A search engine from the creators of online encyclopaedia Wikipedia will be
made available to the public next week.
After months of talk, plus just a few weeks of invitation-only testing,
Search
Wikia will debut on Monday, 7 January.
Wikipedia co-founder Jimmy Wales said his goal with Wikia is to let
volunteers improve search technology collectively; the way
Wikipedia
lets anyone add or change entries. This means anyone will be allowed to
contribute to how pages are ranked and to edit search results.
It is hoped that eventually Search Wikia will rival other search companies by
making the way in which search results are arrived at more "transparent". Wales
said his goal is to reduce "the sort of bottleneck of two or three firms really
controlling the flow of search traffic".
However, this is unlikely to happen soon. There will be bugs and glitches to
overcome, which is one reason the service has been launched to the public so
soon.
In an email sent to the Search Wikia mailing list on 24 December 2007, Wales
said he aims to make the initial version of the search tool available in alpha
form, enabling users "to complain about what is broken."

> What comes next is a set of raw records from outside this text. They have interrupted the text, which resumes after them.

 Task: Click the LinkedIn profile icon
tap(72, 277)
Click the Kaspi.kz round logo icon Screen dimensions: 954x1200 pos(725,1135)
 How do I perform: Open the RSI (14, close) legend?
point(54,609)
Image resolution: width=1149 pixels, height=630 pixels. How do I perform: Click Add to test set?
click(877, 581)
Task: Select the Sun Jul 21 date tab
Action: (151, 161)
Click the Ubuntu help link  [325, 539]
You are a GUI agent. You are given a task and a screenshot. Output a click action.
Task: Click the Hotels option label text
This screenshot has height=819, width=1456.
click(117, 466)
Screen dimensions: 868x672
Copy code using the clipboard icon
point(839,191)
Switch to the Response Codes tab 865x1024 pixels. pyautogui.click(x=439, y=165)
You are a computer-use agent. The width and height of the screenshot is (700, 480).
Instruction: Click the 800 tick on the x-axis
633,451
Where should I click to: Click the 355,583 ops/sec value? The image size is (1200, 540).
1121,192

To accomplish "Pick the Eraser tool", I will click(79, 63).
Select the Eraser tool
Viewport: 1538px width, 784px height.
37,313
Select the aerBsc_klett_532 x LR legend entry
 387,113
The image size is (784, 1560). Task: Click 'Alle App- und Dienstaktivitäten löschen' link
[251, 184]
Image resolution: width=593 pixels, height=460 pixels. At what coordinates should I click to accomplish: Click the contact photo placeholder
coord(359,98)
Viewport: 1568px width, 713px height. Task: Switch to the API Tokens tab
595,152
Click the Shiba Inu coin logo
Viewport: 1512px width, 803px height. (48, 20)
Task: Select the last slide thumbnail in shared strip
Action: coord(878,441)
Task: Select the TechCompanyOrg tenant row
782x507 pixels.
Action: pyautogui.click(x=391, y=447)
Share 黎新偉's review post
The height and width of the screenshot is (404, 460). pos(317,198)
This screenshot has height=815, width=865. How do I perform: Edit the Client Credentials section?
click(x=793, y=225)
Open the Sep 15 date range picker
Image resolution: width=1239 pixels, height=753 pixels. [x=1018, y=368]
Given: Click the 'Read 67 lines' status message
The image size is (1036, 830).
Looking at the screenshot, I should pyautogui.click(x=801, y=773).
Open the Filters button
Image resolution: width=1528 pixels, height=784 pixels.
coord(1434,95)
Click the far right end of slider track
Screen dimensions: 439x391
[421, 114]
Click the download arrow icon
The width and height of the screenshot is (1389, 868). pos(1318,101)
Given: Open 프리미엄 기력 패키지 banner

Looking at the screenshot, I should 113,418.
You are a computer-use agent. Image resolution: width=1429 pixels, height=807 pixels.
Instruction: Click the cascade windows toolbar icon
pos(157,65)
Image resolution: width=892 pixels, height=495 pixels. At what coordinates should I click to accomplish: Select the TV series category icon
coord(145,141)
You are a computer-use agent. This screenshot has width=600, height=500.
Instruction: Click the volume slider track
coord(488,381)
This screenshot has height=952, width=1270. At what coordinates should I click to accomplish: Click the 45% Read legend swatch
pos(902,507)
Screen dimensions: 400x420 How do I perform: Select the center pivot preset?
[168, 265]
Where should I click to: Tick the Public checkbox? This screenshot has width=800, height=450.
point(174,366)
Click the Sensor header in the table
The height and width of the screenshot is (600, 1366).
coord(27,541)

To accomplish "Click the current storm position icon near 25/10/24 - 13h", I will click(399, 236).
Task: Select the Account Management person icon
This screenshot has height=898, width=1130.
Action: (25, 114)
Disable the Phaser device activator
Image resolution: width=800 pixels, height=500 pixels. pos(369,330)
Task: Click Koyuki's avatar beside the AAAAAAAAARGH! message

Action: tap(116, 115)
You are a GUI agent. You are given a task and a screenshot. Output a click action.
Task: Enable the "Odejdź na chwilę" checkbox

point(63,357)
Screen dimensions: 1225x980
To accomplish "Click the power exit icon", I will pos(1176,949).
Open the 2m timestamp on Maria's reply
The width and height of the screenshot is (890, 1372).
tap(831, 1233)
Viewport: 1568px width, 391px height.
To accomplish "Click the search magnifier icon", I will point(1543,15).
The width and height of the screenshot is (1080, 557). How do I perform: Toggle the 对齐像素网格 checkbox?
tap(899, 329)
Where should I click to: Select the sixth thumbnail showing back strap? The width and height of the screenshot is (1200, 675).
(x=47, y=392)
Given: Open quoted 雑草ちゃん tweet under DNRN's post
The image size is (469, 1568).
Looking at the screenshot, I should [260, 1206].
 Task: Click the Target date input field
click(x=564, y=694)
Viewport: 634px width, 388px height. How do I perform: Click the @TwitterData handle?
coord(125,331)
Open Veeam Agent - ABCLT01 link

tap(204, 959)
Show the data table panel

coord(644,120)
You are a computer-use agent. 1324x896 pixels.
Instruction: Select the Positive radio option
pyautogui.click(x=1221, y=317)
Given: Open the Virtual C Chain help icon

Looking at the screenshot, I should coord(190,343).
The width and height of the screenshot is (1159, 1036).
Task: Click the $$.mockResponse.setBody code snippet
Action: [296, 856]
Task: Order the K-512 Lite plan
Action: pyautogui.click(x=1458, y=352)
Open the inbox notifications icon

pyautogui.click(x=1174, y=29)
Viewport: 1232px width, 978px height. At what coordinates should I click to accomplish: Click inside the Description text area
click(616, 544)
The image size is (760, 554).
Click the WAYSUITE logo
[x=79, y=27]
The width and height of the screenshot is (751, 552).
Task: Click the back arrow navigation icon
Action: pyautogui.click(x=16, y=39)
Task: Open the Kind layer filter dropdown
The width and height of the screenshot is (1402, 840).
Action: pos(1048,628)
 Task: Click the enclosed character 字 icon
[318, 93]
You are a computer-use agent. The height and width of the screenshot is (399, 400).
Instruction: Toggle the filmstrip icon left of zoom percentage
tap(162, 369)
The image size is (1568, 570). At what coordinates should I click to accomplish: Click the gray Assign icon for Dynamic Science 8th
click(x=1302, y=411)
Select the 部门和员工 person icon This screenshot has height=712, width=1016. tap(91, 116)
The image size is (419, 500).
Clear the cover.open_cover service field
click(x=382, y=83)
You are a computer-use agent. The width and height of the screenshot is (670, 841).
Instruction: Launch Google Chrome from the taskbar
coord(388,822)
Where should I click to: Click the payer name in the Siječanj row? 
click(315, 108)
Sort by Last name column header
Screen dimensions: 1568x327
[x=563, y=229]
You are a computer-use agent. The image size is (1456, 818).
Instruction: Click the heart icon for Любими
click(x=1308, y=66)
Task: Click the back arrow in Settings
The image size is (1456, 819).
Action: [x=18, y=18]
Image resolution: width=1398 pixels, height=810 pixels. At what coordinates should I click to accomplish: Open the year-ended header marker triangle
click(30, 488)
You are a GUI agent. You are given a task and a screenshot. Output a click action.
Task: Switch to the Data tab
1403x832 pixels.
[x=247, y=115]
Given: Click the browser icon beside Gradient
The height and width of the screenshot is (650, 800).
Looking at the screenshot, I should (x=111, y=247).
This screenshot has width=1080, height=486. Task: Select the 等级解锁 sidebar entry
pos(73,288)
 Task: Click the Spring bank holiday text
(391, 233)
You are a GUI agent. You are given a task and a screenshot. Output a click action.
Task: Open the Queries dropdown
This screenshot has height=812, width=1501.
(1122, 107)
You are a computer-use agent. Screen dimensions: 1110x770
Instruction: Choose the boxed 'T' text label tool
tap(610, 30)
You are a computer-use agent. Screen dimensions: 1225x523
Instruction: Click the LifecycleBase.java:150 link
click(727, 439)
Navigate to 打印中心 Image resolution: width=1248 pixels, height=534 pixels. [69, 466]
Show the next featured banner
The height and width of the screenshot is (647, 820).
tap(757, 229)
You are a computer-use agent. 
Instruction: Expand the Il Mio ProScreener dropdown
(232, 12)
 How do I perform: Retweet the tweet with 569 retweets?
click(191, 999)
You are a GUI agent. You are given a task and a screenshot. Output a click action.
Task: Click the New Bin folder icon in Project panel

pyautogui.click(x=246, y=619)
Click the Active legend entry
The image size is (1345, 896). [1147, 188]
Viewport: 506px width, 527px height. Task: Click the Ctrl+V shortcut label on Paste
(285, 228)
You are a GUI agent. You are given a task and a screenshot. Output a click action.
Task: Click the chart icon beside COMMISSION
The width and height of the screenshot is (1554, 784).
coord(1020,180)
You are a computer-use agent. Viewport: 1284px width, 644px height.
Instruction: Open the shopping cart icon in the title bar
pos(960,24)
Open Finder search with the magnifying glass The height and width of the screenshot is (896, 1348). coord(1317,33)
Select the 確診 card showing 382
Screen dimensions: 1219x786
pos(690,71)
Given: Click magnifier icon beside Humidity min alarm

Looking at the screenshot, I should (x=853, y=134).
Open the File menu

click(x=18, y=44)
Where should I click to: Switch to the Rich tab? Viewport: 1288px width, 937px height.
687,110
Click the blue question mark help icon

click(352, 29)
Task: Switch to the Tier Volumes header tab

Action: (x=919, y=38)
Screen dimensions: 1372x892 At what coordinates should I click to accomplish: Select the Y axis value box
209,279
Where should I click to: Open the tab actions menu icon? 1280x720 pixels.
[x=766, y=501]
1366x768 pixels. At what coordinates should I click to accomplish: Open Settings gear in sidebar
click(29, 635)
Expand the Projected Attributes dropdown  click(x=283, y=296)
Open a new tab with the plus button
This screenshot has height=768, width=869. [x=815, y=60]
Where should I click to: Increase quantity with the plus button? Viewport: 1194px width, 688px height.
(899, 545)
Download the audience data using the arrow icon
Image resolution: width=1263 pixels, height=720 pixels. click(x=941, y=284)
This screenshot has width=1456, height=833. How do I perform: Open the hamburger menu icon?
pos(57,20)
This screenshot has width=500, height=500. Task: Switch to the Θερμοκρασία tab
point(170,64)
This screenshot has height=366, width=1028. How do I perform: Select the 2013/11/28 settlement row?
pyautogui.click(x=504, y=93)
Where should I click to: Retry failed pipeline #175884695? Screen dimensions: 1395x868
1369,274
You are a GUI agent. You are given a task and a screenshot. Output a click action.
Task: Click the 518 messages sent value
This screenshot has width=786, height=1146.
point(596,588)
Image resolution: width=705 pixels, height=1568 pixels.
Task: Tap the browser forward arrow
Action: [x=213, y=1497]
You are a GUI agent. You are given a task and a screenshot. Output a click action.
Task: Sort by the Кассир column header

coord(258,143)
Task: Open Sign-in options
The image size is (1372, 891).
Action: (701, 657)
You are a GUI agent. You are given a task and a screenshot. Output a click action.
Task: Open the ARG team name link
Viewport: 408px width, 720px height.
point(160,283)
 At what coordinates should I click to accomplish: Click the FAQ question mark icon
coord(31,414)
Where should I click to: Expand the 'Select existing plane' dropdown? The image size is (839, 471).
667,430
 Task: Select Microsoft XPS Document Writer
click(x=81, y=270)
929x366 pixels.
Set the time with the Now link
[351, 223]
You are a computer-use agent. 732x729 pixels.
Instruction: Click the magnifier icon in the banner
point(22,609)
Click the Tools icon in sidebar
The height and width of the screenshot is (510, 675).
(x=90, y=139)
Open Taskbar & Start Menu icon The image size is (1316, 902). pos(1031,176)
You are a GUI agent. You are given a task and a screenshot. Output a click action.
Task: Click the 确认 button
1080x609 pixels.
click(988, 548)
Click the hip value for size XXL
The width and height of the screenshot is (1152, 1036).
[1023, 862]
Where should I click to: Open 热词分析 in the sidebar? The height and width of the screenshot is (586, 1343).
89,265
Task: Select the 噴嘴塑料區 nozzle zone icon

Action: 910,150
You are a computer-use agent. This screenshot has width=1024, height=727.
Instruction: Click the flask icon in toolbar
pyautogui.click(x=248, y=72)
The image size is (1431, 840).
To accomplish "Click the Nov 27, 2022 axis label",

There is also the matter of staying ahead of less scrupulous companies and
spammers who try to artifically rank search results. In addition is the issue
concerning the number of pages Search Wikia will initially have indexed.
Wales said the project would launch with about 50 million to 100 million web
pages indexed; a fraction of the billions available with major search engines
such as Google.
In the meantime, Wikipedia faces its own challenge from Google. The search
engine giant has announced a
project
called knol, that will differ from Wikipedia by identifying who wrote each
article and giving authors a chance to share in Google's advertising revenue.